2
$\begingroup$

The function I'm looking at is this: $f(x)=\frac{\sqrt {x^2+2x+6}-3}{x-1}$

I'm not entirely sure when to use rationalization vs. taking values close to $x=a$ when finding limits. I realize I can make $x$ equal values close to $1.$ I can also rationalize the function to $f(x)=\frac{x-1}{\sqrt{x^2+2x+6}+3}$ by multiplying the denominator and numerator by the conjugate of the numerator and use $x=1$ exactly.

When do I use each method? Thank you!

  • 0
    What are you asking? Rationalization simply reduces the expression to a form that facilitates evaluation for values close to "$a$."2017-02-27
  • 0
    Rationalization is more "rigorous" than trying values. On the other hand, if you can use LHopital that is valid also and often easier.2017-02-27
  • 0
    Thank you. What I'm trying to clarify in my own mind: Is one method used for finding $\lim_{x\to a}$, and the other method for finding $\lim_{x\to a^-}$ and/or $\lim_{x\to a^+}$?2017-02-27

2 Answers 2

1

Well, the answer is that it depends on the specific problem. If $f(x)$ is continuous at $x=a$, then $\lim_{x\to a}f(x)=f(a)$ and we can simply "plug" in the value $a$.

For forms such as the one herein, $f(x)$ actually has a removable singularity at $x=1$ (but we don't know this a priori). If we "plug in values close to $1$," then we get a form that appears superficially to be of indeterminate form.

We could apply L'Hospital's Rule here and proceed without any difficult. We could also use Taylor's Theorem and expand the numerator around $1$. In the latter case, we would find that the zeroth order term in the expansion is $0$, and that the first order term in non zero. Hence we expose the removable discontinuity.

The most elementary approach is to rationalize. Rationalization simply reduces the expression to a form that facilitates evaluation of the limit. Note that we can write

$$\begin{align} f(x)&=\frac{\sqrt{x^2+2x+6}-3}{x-1}\\\\ &=\left(\frac{\sqrt{x^2+2x+6}-3}{x-1}\right)\left(\frac{\sqrt{x^2+2x+6}+3}{\sqrt{x^2+2x+6}+3}\right)\\\\ &=\frac{x^2+2x-3}{\left(\sqrt{x^2+2x+6}+3\right)(x-1)}\\\\ &=\frac{\color{blue}{(x-1)}(x+3)}{\left(\sqrt{x^2+2x+6}+3\right)\color{blue}{(x-1)}}\\\\ &=\frac{x+3}{\sqrt{x^2+2x+6}+3} \end{align}$$

And now, we can plug and finish!

  • 0
    Thank you for your answer. My question isn't how to rationalize. My question is when. When do I rationalize vs. when do I plug in "close to" values?2017-02-28
  • 0
    I've edited to add some thoughts around your very good question. -Mark2017-02-28
  • 0
    Please let me know how I can improve my answer. I really want to give you the best answer I can. -Mark2017-03-06
1

In a nutshell: plugging in values is a way to get an idea of how the function behaves near $a$, it is not a method of computing the limit. Rationalization is one of many methods.
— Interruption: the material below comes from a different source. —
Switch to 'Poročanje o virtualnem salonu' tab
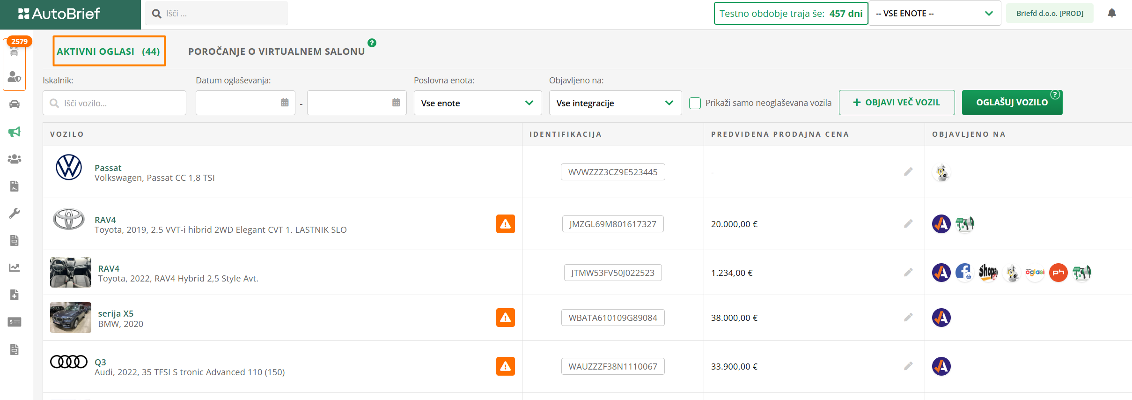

My question isn't how to rationalize. My question is when. When do I rationalize vs. when do I plug in "close to" values?

When do I use each method? Thank you!

It depends: what do you want to do? They serve different purposes. If you want to get an idea of how the function behaves near $a$, you can try plugging in values close to $a$. This will however never be a rigourous argument to show that the limit exists and if it exists, what its value is. It will usually give you a good indication about the existence of the limit, or if it tends to $\pm \infty$ for example.

If you want to find the limit and prove it exists (or not), simply plugging in some values is insufficient. Rationalization is one of possibly many methods to find the limit, but there are other ones: l'Hôpital's rule and the use of Taylor series were already mentioned, there is of course also the formal definition you could use, et cetera.

Which method to choose depends on what you have seen and what you are allowed to use. If you have multiple options, it can heavily depend on the function which method is most appropriate. In your example, rationalization is definitely a good choice but other approaches can work as well.